Eventi&Cultura

Il 20 Maggio inaugurazione di “Miniera” di Giorgio Bartocci

Inaugura sabato 20 maggio alle 18:30 presso il MAM – Museo delle Arti e dei Mestieri di Cosenza, la mostra personale di Giorgio Bartocci dal titolo “Miniera”.
Miniera - Giorgio BartocciGrazie all’apertura del Dott. Francesco Antonio Iacucci, Presidente della Provincia di Cosenza, e alla visione del Dott. Roberto Bilotti Ruggi d’Aragona, curatore scientifico del Museo MAM, la mostra che ha aperto le porte di Altrove Gallery, lo spazio dedicato alle arti contemporanee nel centro storico di Catanzaro, arriva a Cosenza all’interno delle sale prestigiose del Museo delle Arti e dei Mestieri.
A un anno di distanza dalla sua prima apertura al pubblico, “Miniera” continua a percorrere le strade calabresi per diffondere un nuovo messaggio culturale e creare connessioni con il territorio. Durante la residenza in Calabria, durata oltre un mese, l’artista Giorgio Bartocci insieme al fotografo Angelo Jaroszuk Bogasz, ha avuto il tempo di esplorare la magnificenza del patrimonio naturalistico calabrese, visitando in prima persona la traccia delle miniere scavate nel ’700 tra le impervie alture nei pressi di Vallefiorita.

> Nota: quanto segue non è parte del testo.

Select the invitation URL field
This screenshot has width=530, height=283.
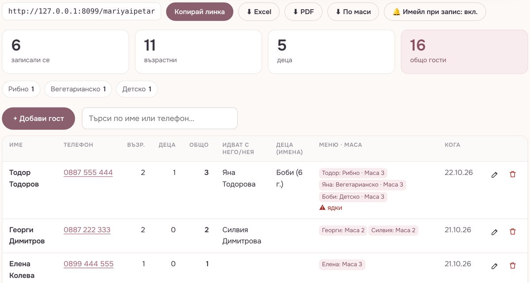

La mostra presenta le opere pittoriche dell’artista su tela e legno, tra cui “Sanguinis Effusione” e “Madre Nostra”, omaggio alle opere d’arte urbana contemporanea donate al territorio, una grande installazione site-specific realizzata durante i giorni in residenza, un video documentario ideato e diretto da Angelo Jaroszuk Bogasz e il libro fotografico edito da Rubettino, prima produzione editoriale di Altrove Gallery.
Attraverso la metafora della miniera come universo parallelo, l’artista espone il ritratto di una modernità liquida, in cui l’individuo rappresenta il limite e allo stesso tempo il cuore di una forza comunitaria che include e unifica corpi fluidi, storie intrecciate, vite sotterranee alla ricerca di nuovi spiragli di luce, capaci di sviluppare felicità anche solo per pochi istanti.
Per l’autore, la “Miniera” è il luogo immaginario in cui si è immerso nella forma e nella materia, come un fossile attorcigliato e immobile ad osservare una comunità sotterranea in continuo movimento, riflesso di una società che abita il sopra, dominata dall’istante, dallo spazio pubblico incivile, dall’azione che annienta l’interazione.